-- REQUIREMENT --
Repeat every item below word for word, keeping each line as it appears.

-- DATASET RECORDS --
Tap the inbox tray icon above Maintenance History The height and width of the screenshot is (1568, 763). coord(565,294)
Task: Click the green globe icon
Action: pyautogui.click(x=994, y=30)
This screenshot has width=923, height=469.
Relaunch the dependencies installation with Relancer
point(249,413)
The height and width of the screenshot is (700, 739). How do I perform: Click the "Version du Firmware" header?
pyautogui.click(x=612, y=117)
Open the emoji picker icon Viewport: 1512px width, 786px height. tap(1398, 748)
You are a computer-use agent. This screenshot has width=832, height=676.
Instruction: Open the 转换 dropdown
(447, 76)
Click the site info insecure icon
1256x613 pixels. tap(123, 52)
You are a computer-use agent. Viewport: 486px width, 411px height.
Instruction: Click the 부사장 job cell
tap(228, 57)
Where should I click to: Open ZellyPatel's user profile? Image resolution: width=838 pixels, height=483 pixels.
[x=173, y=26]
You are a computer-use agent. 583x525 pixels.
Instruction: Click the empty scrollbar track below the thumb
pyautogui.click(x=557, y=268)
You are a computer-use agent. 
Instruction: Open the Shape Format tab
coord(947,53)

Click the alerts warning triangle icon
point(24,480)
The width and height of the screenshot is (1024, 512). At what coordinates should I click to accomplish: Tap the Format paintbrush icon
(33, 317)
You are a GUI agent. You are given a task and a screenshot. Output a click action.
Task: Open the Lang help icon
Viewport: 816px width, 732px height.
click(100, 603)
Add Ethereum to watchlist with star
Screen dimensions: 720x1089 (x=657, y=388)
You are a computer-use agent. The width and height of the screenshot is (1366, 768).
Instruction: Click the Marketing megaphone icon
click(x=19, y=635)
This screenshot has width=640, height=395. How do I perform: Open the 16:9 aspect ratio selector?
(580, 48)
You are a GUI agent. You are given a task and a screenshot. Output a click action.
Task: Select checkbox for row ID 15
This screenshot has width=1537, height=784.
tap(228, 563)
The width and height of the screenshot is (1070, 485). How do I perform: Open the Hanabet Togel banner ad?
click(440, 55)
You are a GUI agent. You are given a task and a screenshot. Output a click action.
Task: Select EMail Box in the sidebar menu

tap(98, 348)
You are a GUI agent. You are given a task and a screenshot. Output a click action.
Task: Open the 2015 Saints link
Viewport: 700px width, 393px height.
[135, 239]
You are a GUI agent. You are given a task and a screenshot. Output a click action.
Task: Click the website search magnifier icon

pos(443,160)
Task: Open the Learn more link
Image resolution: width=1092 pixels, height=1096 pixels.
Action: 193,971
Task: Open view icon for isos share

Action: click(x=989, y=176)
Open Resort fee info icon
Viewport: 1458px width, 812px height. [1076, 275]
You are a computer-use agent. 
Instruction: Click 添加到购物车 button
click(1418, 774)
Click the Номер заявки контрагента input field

-- TASK SOLUTION --
Tap the inbox tray icon above Maintenance History The height and width of the screenshot is (1568, 763). coord(565,294)
Task: Click the green globe icon
Action: pyautogui.click(x=994, y=30)
This screenshot has width=923, height=469.
Relaunch the dependencies installation with Relancer
point(249,413)
The height and width of the screenshot is (700, 739). How do I perform: Click the "Version du Firmware" header?
pyautogui.click(x=612, y=117)
Open the emoji picker icon Viewport: 1512px width, 786px height. tap(1398, 748)
You are a computer-use agent. This screenshot has width=832, height=676.
Instruction: Open the 转换 dropdown
(447, 76)
Click the site info insecure icon
1256x613 pixels. tap(123, 52)
You are a computer-use agent. Viewport: 486px width, 411px height.
Instruction: Click the 부사장 job cell
tap(228, 57)
Where should I click to: Open ZellyPatel's user profile? Image resolution: width=838 pixels, height=483 pixels.
[x=173, y=26]
You are a computer-use agent. 583x525 pixels.
Instruction: Click the empty scrollbar track below the thumb
pyautogui.click(x=557, y=268)
You are a computer-use agent. 
Instruction: Open the Shape Format tab
coord(947,53)

Click the alerts warning triangle icon
point(24,480)
The width and height of the screenshot is (1024, 512). At what coordinates should I click to accomplish: Tap the Format paintbrush icon
(33, 317)
You are a GUI agent. You are given a task and a screenshot. Output a click action.
Task: Open the Lang help icon
Viewport: 816px width, 732px height.
click(100, 603)
Add Ethereum to watchlist with star
Screen dimensions: 720x1089 (x=657, y=388)
You are a computer-use agent. The width and height of the screenshot is (1366, 768).
Instruction: Click the Marketing megaphone icon
click(x=19, y=635)
This screenshot has width=640, height=395. How do I perform: Open the 16:9 aspect ratio selector?
(580, 48)
You are a GUI agent. You are given a task and a screenshot. Output a click action.
Task: Select checkbox for row ID 15
This screenshot has width=1537, height=784.
tap(228, 563)
The width and height of the screenshot is (1070, 485). How do I perform: Open the Hanabet Togel banner ad?
click(440, 55)
You are a GUI agent. You are given a task and a screenshot. Output a click action.
Task: Select EMail Box in the sidebar menu

tap(98, 348)
You are a GUI agent. You are given a task and a screenshot. Output a click action.
Task: Open the 2015 Saints link
Viewport: 700px width, 393px height.
[135, 239]
You are a GUI agent. You are given a task and a screenshot. Output a click action.
Task: Click the website search magnifier icon

pos(443,160)
Task: Open the Learn more link
Image resolution: width=1092 pixels, height=1096 pixels.
Action: 193,971
Task: Open view icon for isos share

Action: click(x=989, y=176)
Open Resort fee info icon
Viewport: 1458px width, 812px height. [1076, 275]
You are a computer-use agent. 
Instruction: Click 添加到购物车 button
click(1418, 774)
Click the Номер заявки контрагента input field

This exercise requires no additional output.